Lisa and I just celebrated 17 years of marriage this past weekend! To tell the truth, there a lot of people I should be thanking for their investment into my wife and I.
And there are a lot of reasons we’re still married today, but here are a couple of practices that have helped us get where we are. So in no particular order, here they are. Hope they help.
1. We Take Vacations (Just the two of us).

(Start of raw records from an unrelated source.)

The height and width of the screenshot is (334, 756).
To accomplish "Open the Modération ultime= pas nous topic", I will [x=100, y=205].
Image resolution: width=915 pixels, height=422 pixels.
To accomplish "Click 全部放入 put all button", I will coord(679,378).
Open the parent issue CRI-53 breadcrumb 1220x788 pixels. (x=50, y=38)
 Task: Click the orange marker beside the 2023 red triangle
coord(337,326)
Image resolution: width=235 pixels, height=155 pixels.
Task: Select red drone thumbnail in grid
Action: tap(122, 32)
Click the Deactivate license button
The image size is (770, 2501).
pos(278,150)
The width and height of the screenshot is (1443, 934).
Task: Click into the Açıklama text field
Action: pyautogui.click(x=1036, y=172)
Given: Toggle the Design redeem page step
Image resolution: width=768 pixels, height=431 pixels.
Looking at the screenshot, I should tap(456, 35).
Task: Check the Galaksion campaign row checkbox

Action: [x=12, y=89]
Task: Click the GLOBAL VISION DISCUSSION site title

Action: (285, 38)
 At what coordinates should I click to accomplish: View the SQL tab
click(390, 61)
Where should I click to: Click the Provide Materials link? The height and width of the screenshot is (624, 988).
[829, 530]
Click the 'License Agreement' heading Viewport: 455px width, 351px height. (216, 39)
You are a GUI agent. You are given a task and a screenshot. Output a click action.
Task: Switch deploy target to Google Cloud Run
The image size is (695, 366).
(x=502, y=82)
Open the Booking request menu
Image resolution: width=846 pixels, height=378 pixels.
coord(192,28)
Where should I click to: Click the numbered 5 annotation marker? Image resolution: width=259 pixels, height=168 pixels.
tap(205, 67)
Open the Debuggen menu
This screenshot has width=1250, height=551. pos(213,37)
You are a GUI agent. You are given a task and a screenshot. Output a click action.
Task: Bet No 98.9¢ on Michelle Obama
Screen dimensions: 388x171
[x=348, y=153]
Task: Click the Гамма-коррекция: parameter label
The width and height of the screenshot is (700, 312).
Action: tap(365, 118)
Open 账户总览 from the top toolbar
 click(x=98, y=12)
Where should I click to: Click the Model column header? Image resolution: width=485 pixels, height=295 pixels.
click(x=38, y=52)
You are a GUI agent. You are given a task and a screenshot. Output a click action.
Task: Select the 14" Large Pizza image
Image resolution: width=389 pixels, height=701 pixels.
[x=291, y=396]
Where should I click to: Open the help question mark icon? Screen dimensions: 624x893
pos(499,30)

While I love my four kids and spending time with them, I love doing vacation with just my wife! Lisa and I have chosen to save up during every five-year period of our marriage and do a big vacation with just the two of us every five years! It’s always great time with her, and it’s great to pay cash and not go in debt to do it!
2. We Serve Each Other.
Serving is an important and intentional discipline in our marriage. Because we’ve learned that it’s difficult to serve someone well with a bitter heart. Among other things, Lisa regularly offers to make me breakfast and I can’t tell you how many dishes I’ve done over the years.
3. We Made a Commitment.
Lisa and I both know, love and follow Jesus. And while there are a lot of good principles that go into building a great marriage, Jesus is the starting point for us. We didn’t “fall” in love, rather we chose to love each other and made a commitment to each other and to God to love each other well.
4. We Got Help.
When things were dark in our marriage early on, we didn’t hide. We got the professional help we needed to move toward health together. We used to joke around that “Visa saved our marriage.” We didn’t have the money for counseling when we were young, but our marriage was valuable enough to us that money wasn’t going to be an excuse.
5. We Still go on Dates.
Every month, we have at least one date night. It may be going out to a movie, having dinner, lunch or catching a red box movie and dinner together after the kids are down. But regardless of what it is, we are intentional about spending time with each other apart from the kids. I got to know Lisa over hours together at a coffee shop in college, and we still enjoy sitting and talking over a cup of coffee all these years later.
6. We Give and Receive Forgiveness.
This isn’t an easy one to learn, but learn we’ve had to. The reality is you can shrink back from conflict or you can view it as a pathway to relational intimacy. I choose the latter. Every conflict is an opportunity to move toward oneness.
7. We Keep Learning.
It’s been common practice in our marriage to go on marriage retreats, to marriage conferences and read a book every year or so on marriage as a springboard to evaluative conversations that we wouldn’t necessarily have on our own. In fact, we just got done reading and talking about Mark and Grace Driscoll’s book, Real Marriage.